But yeah, I feel like I'm talking too much about myself and don't want to get all serious about something without being able to interact with you to gauge whether you care at all or are staring at your phone. Or are you staring at your phone at this very moment while someone is telling you a story? That'd be funny.
Aaaannnyyway, what I was trying to say is that I am taking an Anatomy and Physiology class mostly just for it's ability to explain what we are. I'm also recently a web developer (although it's just a passing method for making money while doing lots of mental masturbation - yeah, I should explain. I guess it's kind of like Sudoku, they can be really absorbing but really, nothing got accomplished when you finish one). Also play a little tennis and soccer on teams with friends and I volunteer at a suicide hotline. The hotline work is something that I think is a super valuable but I don't think it's how I want to contribute to this world in the long run (I think I'd like to help the world be better able to handle itself when it's younger rather than when it's contemplating killing itself.
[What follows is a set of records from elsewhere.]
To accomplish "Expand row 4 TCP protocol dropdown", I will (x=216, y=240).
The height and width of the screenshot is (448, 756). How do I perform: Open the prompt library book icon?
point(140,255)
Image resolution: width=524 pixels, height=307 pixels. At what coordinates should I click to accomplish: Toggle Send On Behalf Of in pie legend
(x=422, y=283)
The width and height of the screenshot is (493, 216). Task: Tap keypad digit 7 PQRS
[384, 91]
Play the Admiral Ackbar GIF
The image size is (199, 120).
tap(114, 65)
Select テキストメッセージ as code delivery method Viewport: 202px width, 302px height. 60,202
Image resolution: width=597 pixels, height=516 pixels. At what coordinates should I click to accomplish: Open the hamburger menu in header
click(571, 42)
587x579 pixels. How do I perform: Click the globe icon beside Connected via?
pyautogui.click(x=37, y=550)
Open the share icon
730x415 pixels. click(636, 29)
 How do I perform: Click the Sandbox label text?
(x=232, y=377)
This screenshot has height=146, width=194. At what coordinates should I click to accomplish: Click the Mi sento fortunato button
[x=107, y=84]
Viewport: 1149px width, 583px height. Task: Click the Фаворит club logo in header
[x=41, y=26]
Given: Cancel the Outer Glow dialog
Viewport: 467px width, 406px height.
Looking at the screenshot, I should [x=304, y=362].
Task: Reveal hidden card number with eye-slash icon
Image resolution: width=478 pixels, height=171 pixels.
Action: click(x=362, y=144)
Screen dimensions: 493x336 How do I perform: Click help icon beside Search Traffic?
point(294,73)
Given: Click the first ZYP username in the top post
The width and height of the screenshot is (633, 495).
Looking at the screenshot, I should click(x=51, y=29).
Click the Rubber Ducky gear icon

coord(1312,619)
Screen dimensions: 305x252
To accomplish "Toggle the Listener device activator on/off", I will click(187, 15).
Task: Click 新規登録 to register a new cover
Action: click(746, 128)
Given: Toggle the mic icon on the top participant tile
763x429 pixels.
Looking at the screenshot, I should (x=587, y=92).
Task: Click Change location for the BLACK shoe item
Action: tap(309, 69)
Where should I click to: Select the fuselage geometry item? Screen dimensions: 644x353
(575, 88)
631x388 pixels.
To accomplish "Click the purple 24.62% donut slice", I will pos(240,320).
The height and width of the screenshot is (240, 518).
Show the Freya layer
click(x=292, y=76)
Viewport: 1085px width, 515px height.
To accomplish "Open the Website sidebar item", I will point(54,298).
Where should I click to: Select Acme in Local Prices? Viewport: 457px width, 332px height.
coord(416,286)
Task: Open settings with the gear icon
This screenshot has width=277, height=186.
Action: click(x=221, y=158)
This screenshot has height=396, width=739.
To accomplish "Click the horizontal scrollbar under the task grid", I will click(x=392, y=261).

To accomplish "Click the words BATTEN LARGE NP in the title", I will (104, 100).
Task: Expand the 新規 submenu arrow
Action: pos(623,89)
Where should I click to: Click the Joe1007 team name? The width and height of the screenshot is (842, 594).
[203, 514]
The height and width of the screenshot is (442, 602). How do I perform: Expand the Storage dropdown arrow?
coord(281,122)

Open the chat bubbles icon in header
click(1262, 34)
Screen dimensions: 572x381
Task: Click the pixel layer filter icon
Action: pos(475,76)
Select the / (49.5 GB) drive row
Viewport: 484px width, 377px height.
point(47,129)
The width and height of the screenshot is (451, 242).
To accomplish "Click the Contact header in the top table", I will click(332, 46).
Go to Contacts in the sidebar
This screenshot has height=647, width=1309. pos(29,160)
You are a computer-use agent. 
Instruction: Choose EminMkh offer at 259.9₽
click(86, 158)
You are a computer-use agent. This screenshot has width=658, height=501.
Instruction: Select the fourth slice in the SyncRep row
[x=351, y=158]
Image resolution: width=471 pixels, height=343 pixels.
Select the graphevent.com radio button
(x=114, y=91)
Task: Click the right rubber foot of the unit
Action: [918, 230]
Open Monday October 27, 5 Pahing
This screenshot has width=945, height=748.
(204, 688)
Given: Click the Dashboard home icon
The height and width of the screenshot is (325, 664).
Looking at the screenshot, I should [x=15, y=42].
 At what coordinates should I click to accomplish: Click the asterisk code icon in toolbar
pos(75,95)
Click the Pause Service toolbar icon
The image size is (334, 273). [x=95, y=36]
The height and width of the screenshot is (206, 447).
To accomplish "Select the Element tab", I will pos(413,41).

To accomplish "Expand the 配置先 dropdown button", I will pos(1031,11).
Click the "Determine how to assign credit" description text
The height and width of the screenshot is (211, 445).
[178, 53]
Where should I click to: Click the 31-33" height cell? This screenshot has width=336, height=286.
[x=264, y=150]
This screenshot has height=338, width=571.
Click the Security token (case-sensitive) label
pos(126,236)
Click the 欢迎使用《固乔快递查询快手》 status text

As sad as it may seem to give up on the older people, I think it would be more effective.)
Movies shows and music tastes are pretty all over the place. I don't have a TV (but who needs those anymore) and pretty much only watch it if it's a social thing. Recently I've been watching a bit of Bojack Horseman, Louie, Master of None, and of course Game of Thrones. Live music feeds my soul, I haven't been super into the music festival scene but plan to be in the coming summers.